[petsc-users] Enquiry regarding log summary results
TAY wee-beng
zonexo at gmail.com
Tue Oct 2 07:35:55 CDT 2012
Hi,
I have combined the momentum linear eqns involving x,y,z into 1 large
matrix. The Poisson eqn is solved using HYPRE strcut format so it's not
included. I run the code for 50 timesteps (hence 50 kspsolve) using 96
procs. The log_summary is given below. I have some questions:
1. After combining the matrix, I should have only 1 PETSc matrix. Why
does it says there are 4 matrix, 12 vector etc?

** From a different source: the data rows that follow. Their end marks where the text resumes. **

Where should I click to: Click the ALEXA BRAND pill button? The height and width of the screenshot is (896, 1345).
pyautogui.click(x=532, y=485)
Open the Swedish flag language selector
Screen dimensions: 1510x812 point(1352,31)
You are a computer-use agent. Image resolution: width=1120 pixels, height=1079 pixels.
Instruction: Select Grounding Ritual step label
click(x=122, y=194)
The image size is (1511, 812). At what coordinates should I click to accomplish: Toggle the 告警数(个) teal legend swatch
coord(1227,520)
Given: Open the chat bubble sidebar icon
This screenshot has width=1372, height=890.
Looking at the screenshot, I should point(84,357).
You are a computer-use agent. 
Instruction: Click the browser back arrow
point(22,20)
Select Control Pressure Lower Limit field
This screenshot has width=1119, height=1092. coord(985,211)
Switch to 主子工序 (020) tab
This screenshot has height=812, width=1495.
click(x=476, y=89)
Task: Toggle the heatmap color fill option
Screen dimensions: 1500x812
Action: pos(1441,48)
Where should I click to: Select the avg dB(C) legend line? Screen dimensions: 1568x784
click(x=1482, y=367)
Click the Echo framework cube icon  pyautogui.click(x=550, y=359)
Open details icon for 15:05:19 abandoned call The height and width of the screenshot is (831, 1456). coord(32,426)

2. I'm looking at the stages which take the longest time. It seems that
MatAssemblyBegin, VecNorm, VecAssemblyBegin, VecScatterEnd have very
high ratios. The ratios of some others are also not too good (~ 1.6 -
2). So are these stages the reason why my code is not scaling well? What
can I do to improve it?
Btw, I insert matrix using:
/do ijk=ijk_xyz_sta+1,ijk_xyz_end//
//
// II = ijk - 1// !Fortran shift to 0-based//
////
// call
MatSetValues(A_semi_xyz,1,II,7,int_semi_xyz(ijk,1:7),semi_mat_xyz(ijk,1:7),INSERT_VALUES,ierr)//
//
//end do/
where ijk_xyz_sta/ijk_xyz_end are the starting/end index
int_semi_xyz(ijk,1:7) stores the 7 column global indices
semi_mat_xyz has the corresponding values.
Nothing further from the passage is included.